In retrospect, there seemed to be two reasons for my conclusion, in the Spring of 1964, that going away to college in New York City might make more sense for me than just going away to college at Indiana University in Bloomington.
The first reason was that, after I began thinking of myself as a possible aspiring playwright in the theater world, it seemed to me that--despite Indiana University's reputation as being a university with an excellent theater arts departnet--it made more sense for me to, if I could, attend college in the city where the most Broadway, off-Broadway and off-off-Broadway theatrical productions were staged in the early 1960's: New York City. Why waste four years, after entering college in the Fall of 1965 before being able to watch live performances of plays in Manhattan and checking-out Manhattan's theater world activity on a regular basis, when, if I was attending Columbia or NYU in New York city, I would be able to begin doing the same thing as early as the Fall of 1965?

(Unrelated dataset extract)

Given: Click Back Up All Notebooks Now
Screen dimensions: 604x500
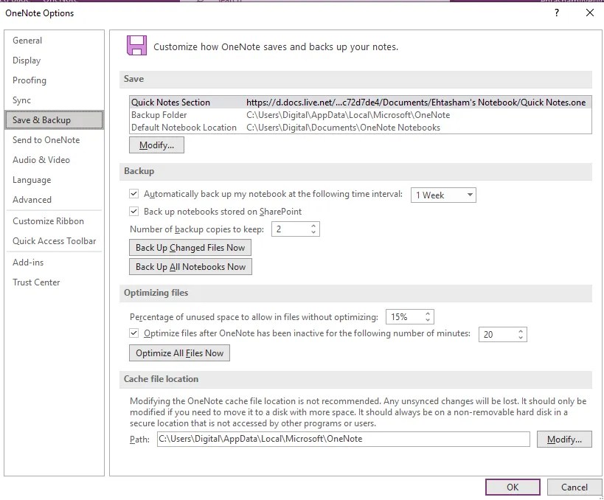Looking at the screenshot, I should 192,266.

The second reason that I concluded, in the Spring of 1964, that applying to two colleges in New York City, like Columbia and NYU, made more sense for me (as a potential alternative to just attending IU) was possibly, in retrospect, that (because I was still then unaware of the history of Palestinian people or Arab people's history) I still did not question the validity of the liberal Zionist ideology I had been indoctrinated with in Hebrew School, prior to my birthday. And, as a member of a family of assimilated Jewish religious background, I then felt it would be more intellectually interesting to attend a college in which a larger percentage of the students would be of assimilated Jewish religious background than the percentage of students of assimilated Jewish religious background that there then was at Indiana University.

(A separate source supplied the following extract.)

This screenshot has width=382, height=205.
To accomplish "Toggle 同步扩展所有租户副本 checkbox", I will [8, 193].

When reading through the Lovejoy's College Guide book, my recollection is that in that book there was some indication as to which U.S. universities or colleges had Hillel student chapters with larger number of students. So that may have been where I might have noticed that Columbia and NYU then had a greater percentage of students of assimilated Jewish religious background than did IU, in the early 1960's.

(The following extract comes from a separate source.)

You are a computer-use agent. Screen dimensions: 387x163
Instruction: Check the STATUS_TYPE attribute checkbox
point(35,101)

Because Columbia University's liberal arts undergraduate Columbia College catalog seemed to indicate that Columbia College offered more interesting college courses than what the courses that the catalog of NYU's then-uptown undergraduate college in the Bronx offered--and because Columbia also had a college football team, while NYU no longer had a college football team in the early 1960's--Columbia College, not NYU-Uptown was the one I was hoping to get admitted into more in the Spring of 1964, when I had my PSAT exam result scores sent there.